• [Page text]:
────────────────────

Dramatic irony occurs when the audience knows something that a character doesn't know. What moments of dramatic irony occur in this act?
We hear the friar's motive and the prologue told us how the play will end.
1 Answer | Add Yours
There is dramatic irony in Romeo’s lengthy soliloquy as he extols the virtues and beauty of Juliet at the beginning of Act II scene ii
… Juliet is the sun!
Arise, fair sun, and kill the envious moon,
Who is already sick and pale with grief
We have seen Romeo similarly besotted earlier in the play, when he was in love with Rosaline. Rosaline, however, was compared to the moon and the night, whereas his new love is the sun. This comparison with heavenly bodies shows us how fleeting Romeo’s affections are, and how quickly the light of Juliet will be extinguished by the darkness of the Montague/Capulet feud.
When the friar muses on the properties of his herbs in Act II scene iii, he talks of how they can be good or bad, depending on their application. This of course foreshadows Romeo being convinced that Juliet is dead when she is under the influence of the sleeping draught, and also his death by poison as he lies beside her.

────────────────────

In the text on dramatic irony in Romeo and Juliet, what was Rosaline compared to?

(A block of data)
────────────────────

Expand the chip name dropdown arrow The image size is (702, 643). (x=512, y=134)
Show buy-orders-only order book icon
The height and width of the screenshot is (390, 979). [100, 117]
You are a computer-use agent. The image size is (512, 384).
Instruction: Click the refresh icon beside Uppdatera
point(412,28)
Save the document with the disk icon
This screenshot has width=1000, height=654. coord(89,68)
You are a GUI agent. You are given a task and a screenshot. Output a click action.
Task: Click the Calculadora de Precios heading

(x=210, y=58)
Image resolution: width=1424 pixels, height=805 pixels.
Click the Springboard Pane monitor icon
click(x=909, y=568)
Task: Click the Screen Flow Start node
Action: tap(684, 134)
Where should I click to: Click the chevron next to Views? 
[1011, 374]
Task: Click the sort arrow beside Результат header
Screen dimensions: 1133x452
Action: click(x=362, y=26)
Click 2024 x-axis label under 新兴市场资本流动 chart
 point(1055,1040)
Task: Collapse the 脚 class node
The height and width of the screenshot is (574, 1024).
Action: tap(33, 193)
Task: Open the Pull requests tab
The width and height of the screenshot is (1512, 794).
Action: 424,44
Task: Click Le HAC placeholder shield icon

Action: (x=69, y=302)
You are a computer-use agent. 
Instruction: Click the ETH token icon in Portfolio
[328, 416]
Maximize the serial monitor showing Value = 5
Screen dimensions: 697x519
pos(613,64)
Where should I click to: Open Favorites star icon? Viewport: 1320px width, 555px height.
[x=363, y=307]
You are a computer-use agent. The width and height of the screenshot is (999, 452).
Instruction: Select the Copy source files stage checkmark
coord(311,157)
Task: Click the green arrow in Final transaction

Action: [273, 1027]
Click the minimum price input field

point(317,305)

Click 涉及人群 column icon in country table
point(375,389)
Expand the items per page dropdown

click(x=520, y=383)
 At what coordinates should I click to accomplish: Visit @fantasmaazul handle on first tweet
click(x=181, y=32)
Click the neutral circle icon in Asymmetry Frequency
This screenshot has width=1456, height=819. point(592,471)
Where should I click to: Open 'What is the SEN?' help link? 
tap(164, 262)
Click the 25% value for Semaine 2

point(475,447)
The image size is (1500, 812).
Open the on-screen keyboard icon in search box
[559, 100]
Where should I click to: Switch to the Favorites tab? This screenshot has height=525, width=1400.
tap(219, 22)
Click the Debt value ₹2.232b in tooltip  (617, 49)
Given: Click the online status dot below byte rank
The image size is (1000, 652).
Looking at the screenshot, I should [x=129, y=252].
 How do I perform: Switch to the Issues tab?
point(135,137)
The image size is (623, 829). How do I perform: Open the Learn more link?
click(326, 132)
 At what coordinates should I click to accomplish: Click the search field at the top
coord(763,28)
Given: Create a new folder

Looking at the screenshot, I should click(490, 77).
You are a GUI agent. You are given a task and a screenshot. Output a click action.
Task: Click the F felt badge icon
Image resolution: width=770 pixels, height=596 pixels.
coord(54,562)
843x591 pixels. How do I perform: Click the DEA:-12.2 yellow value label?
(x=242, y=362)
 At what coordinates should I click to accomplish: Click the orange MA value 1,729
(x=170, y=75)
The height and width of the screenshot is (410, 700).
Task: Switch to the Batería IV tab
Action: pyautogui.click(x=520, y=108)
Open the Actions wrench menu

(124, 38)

────────────────────

• [Answer for this exercise]: The moon and the night.